I have received my census form, and am pleased to note that I can at last register my ethnicity as specifically Jewish, rather than "White, other".

Many people argue that the Jews are a faith-group rather than an ethnic one. I would dispute that: I am Jewish by birth, although, as a non-believer, I do not practise the religion. I still feel very much part of the Jewish people: I identify with our often tragic history, and feel deep shame at many of the actions of the Israeli state, her army and the West Bank settlers. I am a signatory of Jews for Justice for Palestinians, along with a large number of Jews who, as far as I know, do not go anywhere near a synagogue.

So, to the Office for National Statistics: "Mazel tov."

Vera Lustig, Walton-on-Thames, Surrey

Chris Beney complains that the "work" section of the census form ignores voluntary work (letter, 9 March). He should know that work is only valuable to society if wages are earned. I am a full-time mum of four young children and have never worked as hard, but my husband asks what I do all day and working friends think I am a "lady of leisure".

Angela Elliott, Hundleby, Lincolnshire

When police are the protesters

It seems that the old line that "the sackings will continue until morale improves" is a management mantra for our government. The police forces that they intend to shred are the same people that they want to work hundreds of hours of overtime to police the Olympics. Maybe we can get the National Union of Students to act as marshals for the police protest marches.

Ian Hall, Portland, Dorset

If the police are going to march in protest at wage cuts, who is going to do the kettling?

Matt Sinclair, Oxford

Wealth in the town hall coffers

The report in the Business pages (24 February) on proposals to allow "wealthy" councils to keep their business rates is worrying. Westminster Council has been arguing for this for years.

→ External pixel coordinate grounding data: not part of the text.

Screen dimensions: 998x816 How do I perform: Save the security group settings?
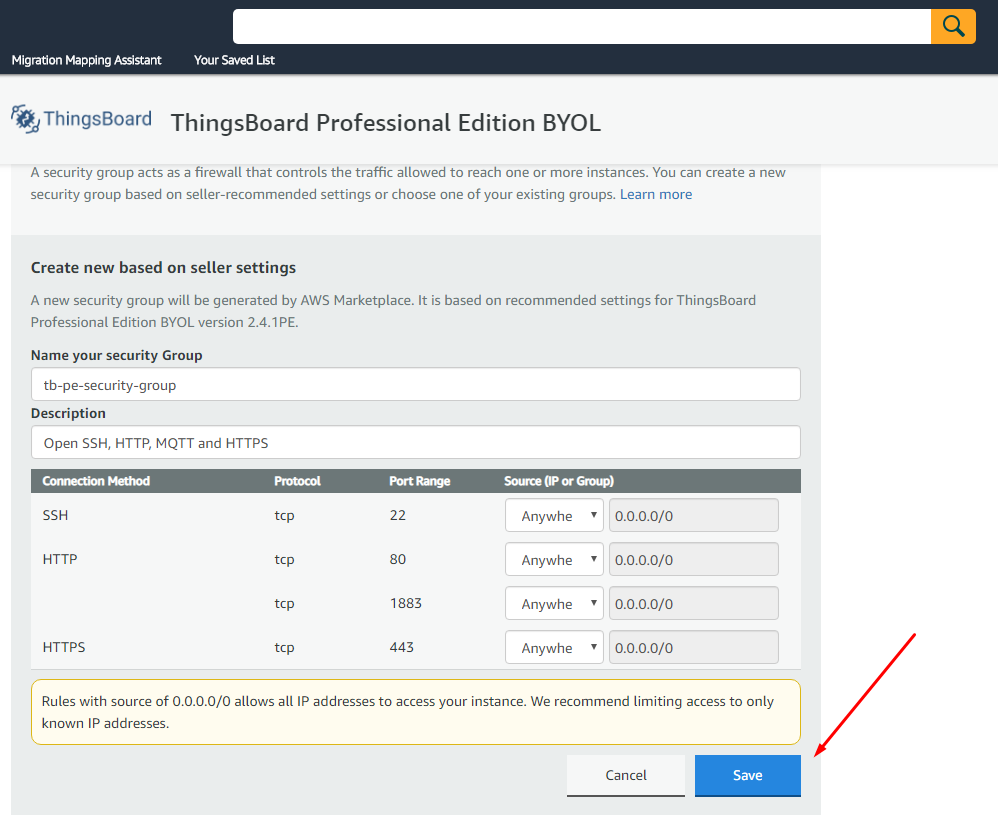[747, 775]
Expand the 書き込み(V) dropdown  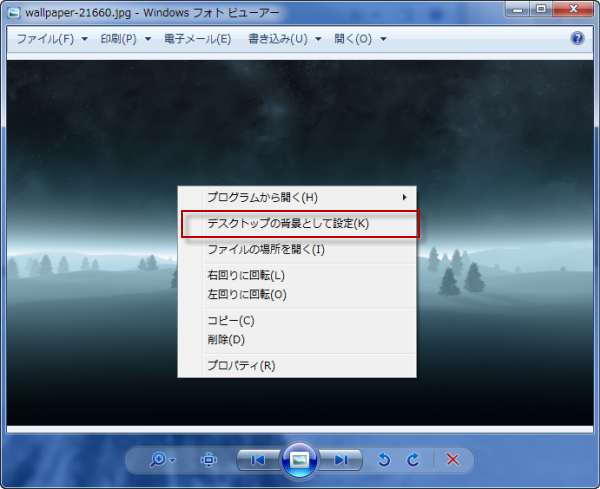(x=284, y=39)
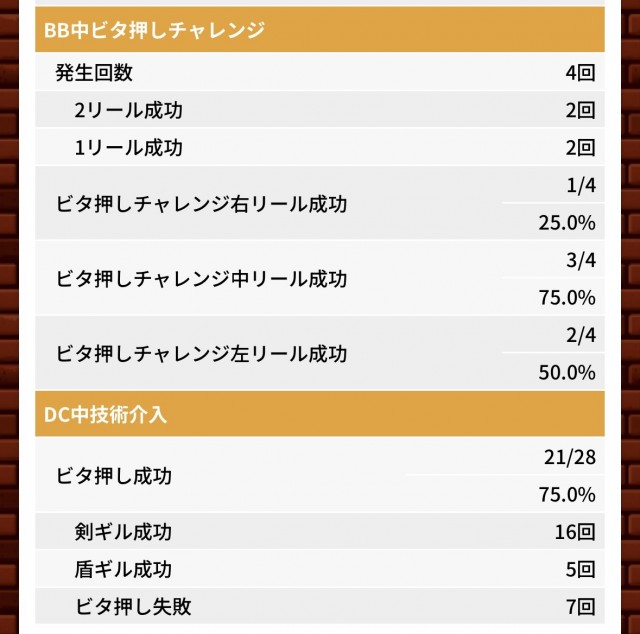This screenshot has height=634, width=640.
Task: Select the 剣ギル成功 row label
Action: point(123,531)
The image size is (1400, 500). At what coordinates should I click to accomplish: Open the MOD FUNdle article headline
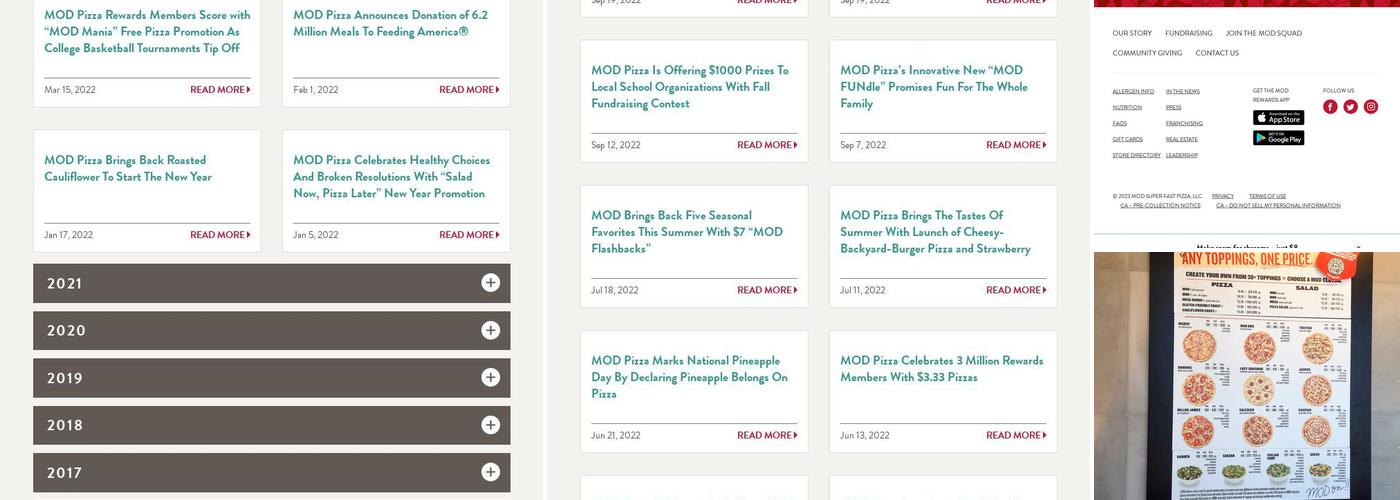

The vast bulk of the business rate in Westminster comes from Oxford Street shops and West End entertainment outlets. Most people who use these do not live in Westminster.

Westminster council benefits from this wealth other people bring into its boundaries by revenue from licensing, planning and other regulated fees. The notion that a wealthy council such as Westminster, with its low council tax, will have a beneficial effect on its residents has been exploded by Shelter's figures for child poverty in London, with Westminster matching Hackney and Tower Hamlets.

The idea that they should have even more money will merely encourage this neglect of their most vulnerable residents. You can be sure that extra revenue from this in Westminster will not go towards alleviating the most appalling housing conditions many people live in.

Councillor Guthrie McKie (Lab, Harrow Road Ward) Westminster City Council

Keep to the limit

With regard to the plan to raise motorway speed limits, have none of your correspondents recently travelled on a motorway? Aside from traffic hold-ups the vast majority of non-HGV traffic drives at between 80mph and 100mph anyway. Just try driving at a steady 70mph on a motorway. If the Government were really serious about developing an ethos of fuel efficiency it would enforce the 70mph limit, not only saving fuel but at times of heavy traffic increasing traffic flow.

Simon Gray, St Albans, Hertfordshire

Whose day?

Were I a woman I would find it insulting that The Independent finds it appropriate to celebrate International Women's Day by having a man (Gordon Brown) congratulate three women on their courage ("Three faces of heroism", 8 March). There are many women who could have done it better.